» **Instruções do exercício**
No texto sobre a encenação da ópera de Bellini no São Pedro, qual instrumentista Araújo levou ao palco para executar seus solos?

» **Texto apresentado**
--*--

De Tó (como o meio teatral o chama) aprendemos a esperar de tudo – desde que não fosse o previsível. E, no São Pedro, ele entregou mais. De repente, era como se a ópera de Bellini não tivesse sido urdida em uma estrutura bastante rígida de números musicais, e o tempo dramático, em vez de estático, na verdade fosse dotado de fluência e organicidade. Ao cometer aparentes “infidelidades” ao não seguir literalmente cada indicação do libreto de Felice Romani, Araújo acaba sendo mais fiel ainda ao espírito geral da ópera, cujos afetos são intensificados em sua leitura, e comunicados ao público de forma mais imediata e intensa.

Não foi o diretor, por exemplo, quem inventou que Romeu seria cantado por uma mulher. Isso já estava presente na partitura original. Ao assumir Romeu como figura de mulher, Araújo simplesmente faz dela uma personagem muito mais crível e verossímil. 

Mas o que mais me intrigava neste espetáculo era que, tendo visto Araújo dirigir espetáculos em locais em ruínas, ou em obras, queria saber como ele se portaria em um teatro “inteiro”, “pronto”. E a resposta foi: reconfigurando-o.

Todo o São Pedro foi transformado no cenário da ópera. Nós, o público, não fomos chamados a interagir, mas estivemos o tempo todo envolvidos pela ação, contemplando face a face solistas, coralistas e instrumentistas que poderiam surgir a qualquer momento ao nosso lado, diante de nós, por detrás. Em sua arquitetura, o São Pedro já é das mais “democráticas” casas de ópera, no sentido de não possuir camarote nem “poleiro”, lugares “nobres” ou “subordinados” – vê-se e ouve-se bem de qualquer posição. Na encenação de Araújo (que, em entrevistas, destacou o caráter coletivo de uma ópera que não leva o prenome do casal de apaixonados, mas sim o sobrenome de suas famílias rivais), ficamos ainda mais próximos de um drama destinado a nos tocar não apenas por suas qualidades intrínsecas, como também pela comunicabilidade imediata da encenação.

Uma encenação que jamais brigou com a música, mas sempre a favoreceu. Como quando Araújo trouxe ao palco (como já havia feito com o flautista Marcelo Barboza, no Orfeu de 2012) o clarinetista Daniel Oliveira, executando seus solos com sonoridade sedutora e fraseado dos mais refinados. Ou ainda o lirismo tocante da cena do cortejo fúnebre de Julieta, na qual o Coro Jovem do Estado mostrou que um coral de ópera não precisa berrar em todas as passagens que lhe são atribuídas, e cantou com a singeleza e doçura que a ocasião requeria.

Obviamente, não se pode cobrar de um coro jovem a robustez de um grupo profissional. Mas esses cantores merecem elogio por terem “comprado” tão prontamente a proposta de Araújo, atuando como verdadeiros atores, com uma desenvoltura por vezes ausente de seus colegas mais experimentados.

--*--

» **Itens armazenados**
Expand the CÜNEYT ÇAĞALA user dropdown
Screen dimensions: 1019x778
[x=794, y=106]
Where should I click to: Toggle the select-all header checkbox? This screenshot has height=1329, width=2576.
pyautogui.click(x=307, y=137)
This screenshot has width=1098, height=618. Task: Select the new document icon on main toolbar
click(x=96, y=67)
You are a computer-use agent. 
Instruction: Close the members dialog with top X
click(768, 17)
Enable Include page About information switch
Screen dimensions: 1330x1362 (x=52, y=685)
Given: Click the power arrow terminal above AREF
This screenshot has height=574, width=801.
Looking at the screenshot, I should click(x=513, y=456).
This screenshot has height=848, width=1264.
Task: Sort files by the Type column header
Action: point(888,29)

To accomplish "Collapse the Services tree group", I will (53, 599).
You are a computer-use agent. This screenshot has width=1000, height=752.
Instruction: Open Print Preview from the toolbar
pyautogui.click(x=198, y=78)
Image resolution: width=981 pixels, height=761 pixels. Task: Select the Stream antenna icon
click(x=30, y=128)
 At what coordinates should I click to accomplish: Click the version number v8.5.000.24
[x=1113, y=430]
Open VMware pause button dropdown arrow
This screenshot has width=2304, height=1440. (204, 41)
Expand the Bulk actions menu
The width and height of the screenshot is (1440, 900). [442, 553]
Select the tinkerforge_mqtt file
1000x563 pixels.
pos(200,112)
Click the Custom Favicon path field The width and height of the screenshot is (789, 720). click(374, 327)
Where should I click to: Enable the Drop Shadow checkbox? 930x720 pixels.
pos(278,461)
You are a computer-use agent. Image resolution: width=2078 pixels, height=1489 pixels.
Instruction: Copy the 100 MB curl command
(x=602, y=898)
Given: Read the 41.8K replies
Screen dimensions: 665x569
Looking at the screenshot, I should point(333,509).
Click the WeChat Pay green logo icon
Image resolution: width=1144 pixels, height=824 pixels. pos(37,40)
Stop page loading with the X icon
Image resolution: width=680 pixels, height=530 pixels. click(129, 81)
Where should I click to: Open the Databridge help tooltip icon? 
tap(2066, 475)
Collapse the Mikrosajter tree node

--*--

» **Resposta escrita**
O clarinetista Daniel Oliveira.